A Misericórdia de Lisboa está montar uma operação
para tentar identificar a população sem abrigo nas ruas de Lisboa. Na verdade,
segundo afirmações recorrentes não é conhecido ao certo o número de pessoas que
em Lisboa (sobre)vivem nesta condição.
Em Maio, a Vereadora do Desenvolvimento Social da
Câmara de Lisboa, Helena Roseta, afirmava que a população sem abrigo em Lisboa
"está a aumentar", estimando-a em 2.000 pessoas.
"Está a verificar-se um aumento
significativo da população sem abrigo, por razões de desorganização das suas
vidas. Não tem só a ver com habitação, mas também por desemprego, problemas
familiares, adições, tudo misturado. Cada vez mais, mesmo por penúria económica,
incapacidade de pagar, e algumas pessoas fazem parte de uma pobreza
envergonhada", disse na altura.
Também algum tempo antes, a Directora da Acção
Social da Misericórdia de Lisboa afirmava que o perfil das pessoas sem abrigo
em Lisboa se tem vindo a alterar envolvendo pessoas mais jovens e sem problemas
de saúde mental ou toxicodependência, surgindo com progressiva frequência
casais ou famílias. Devido à reserva dos próprios e à instabilidade da sua luta
pela sobrevivência é difícil ter uma estimativa realista do número de pessoas
nesta situação.
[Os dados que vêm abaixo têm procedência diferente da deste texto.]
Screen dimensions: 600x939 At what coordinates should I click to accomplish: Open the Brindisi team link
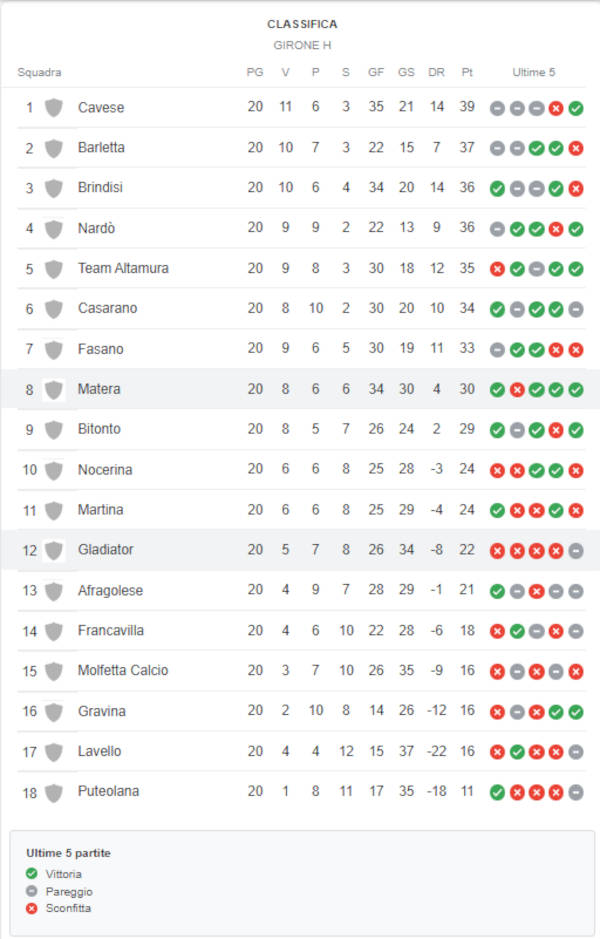click(x=100, y=187)
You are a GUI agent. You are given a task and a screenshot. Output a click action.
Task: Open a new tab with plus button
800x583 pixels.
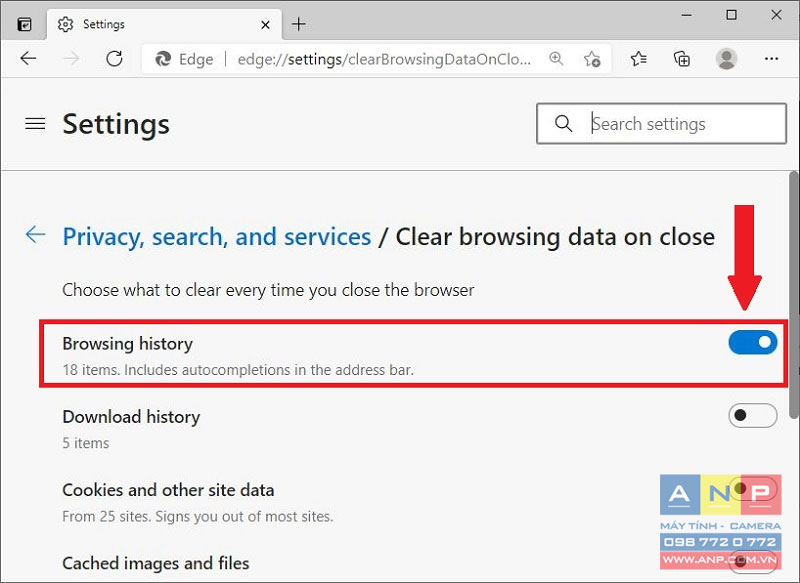coord(298,24)
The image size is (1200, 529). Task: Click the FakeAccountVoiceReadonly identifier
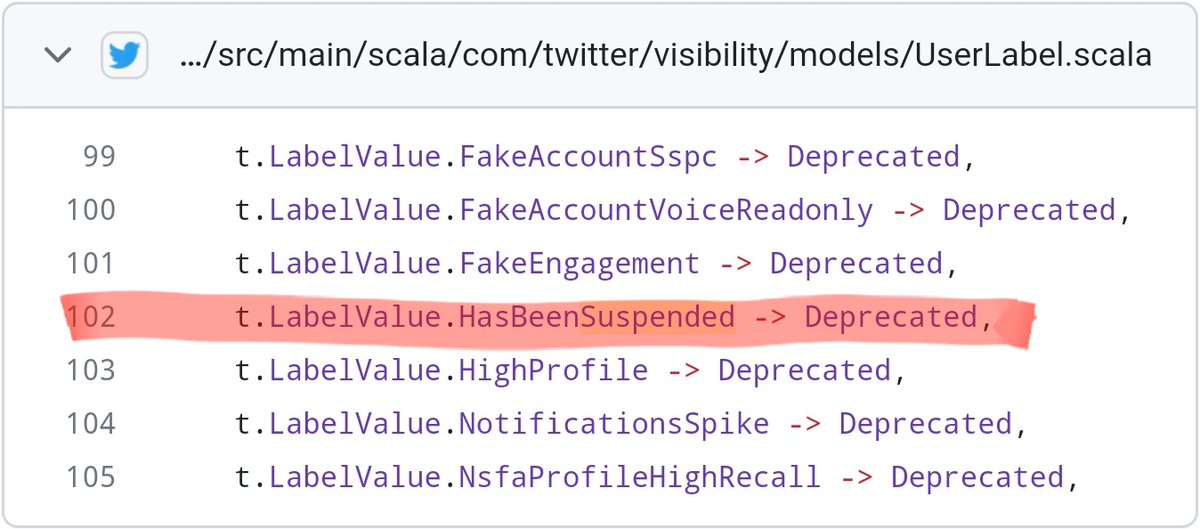[x=665, y=210]
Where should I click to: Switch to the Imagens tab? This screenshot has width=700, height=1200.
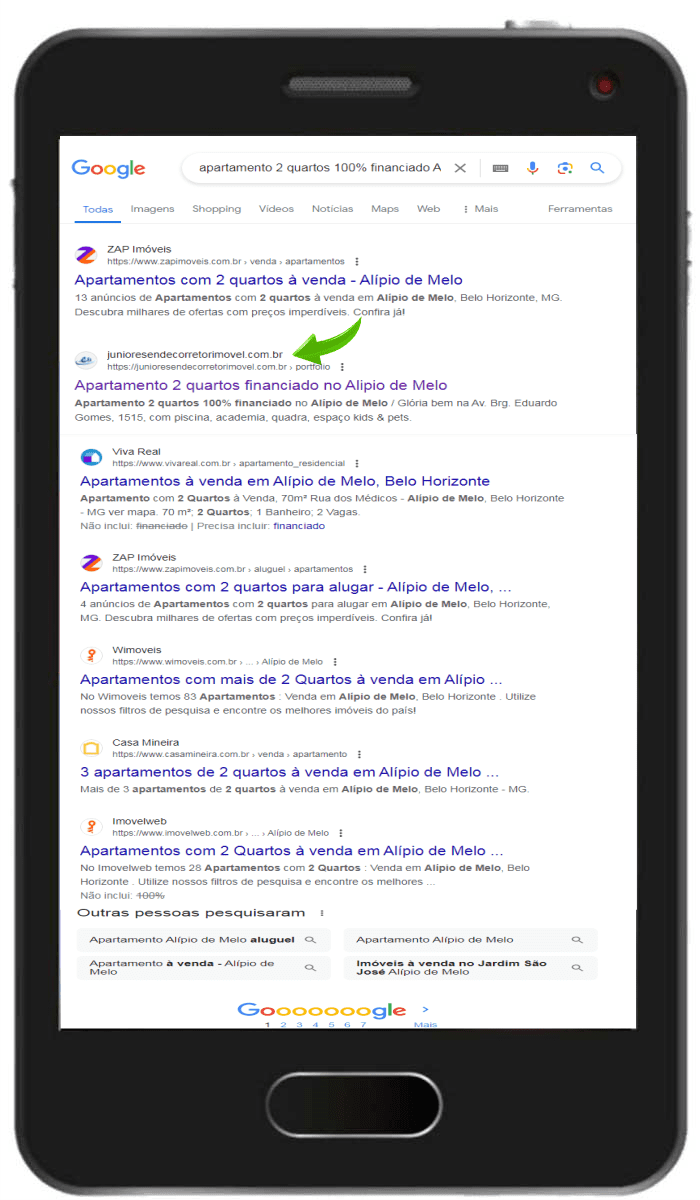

Aliás, essa dificuldade já se tinha feito sentir com a
realização dos Censos de 2011 cujo apuramento, peca, de acordo com as
instituições, por defeito.
Esta gente que vai caindo na rua não teve tempo
de se entusiasmar com a expectativa do regresso aos mercados e mostra de forma
muito evidente as suas características de resistência e os limites, o melhor
povo do mundo é assim, dando suporte ao modelo de Fernando Ulrich e tornando-se
alguns dos mais bem preparados cidadãos para os tempos que atravessamos, vivem
do nada.
Na verdade, não têm nada, aguentam tudo e só são
notícia quando chegam as vagas de frio ou quando aparecem gratos e contentes
naqueles jantares oferecidos no Natal que quase sempre compõem indecorosos
espectáculos mediáticos.
Continuam os tempos de chumbo, os tempos da
indignidade.
Por outro lado e voltando à dificuldade em
contabilizar o universo dos sem abrigo, apesar da tentativa de rigor e
empenhamento dos procedimentos, essa dificuldade decorre de várias razões como
há algum tempo escrevi.
São muitos, os sem abrigo num porto que os
acolha, uma casa, um espaço a que possam dar vida e que lhes apoie a vida, uma
família.
São muitos, os sem abrigo, mesmo em famílias e em
instituições.
São muitos, os sem abrigo no afecto, nos afectos,
sem um coração que os abrigue.
São muitos, os sem abrigo em mundos que não são
seus. São muitos, os sem abrigo em culturas que não entendem.
São muitos, os sem abrigo num corpo que seja
aconchego para o seu corpo.
São muitos, os sem abrigo em valores que
predominam mas não reconhecem.
São muitos, os sem abrigo em vidas que lhes não
pertencem mas carregam. São muitos, os sem abrigo no aceder e no gostar das
coisas de que a vida também se tece.
Muitos destes sem abrigo vivem à nossa beira, sem
abrigo, não contabilizados, nem contabilizáveis.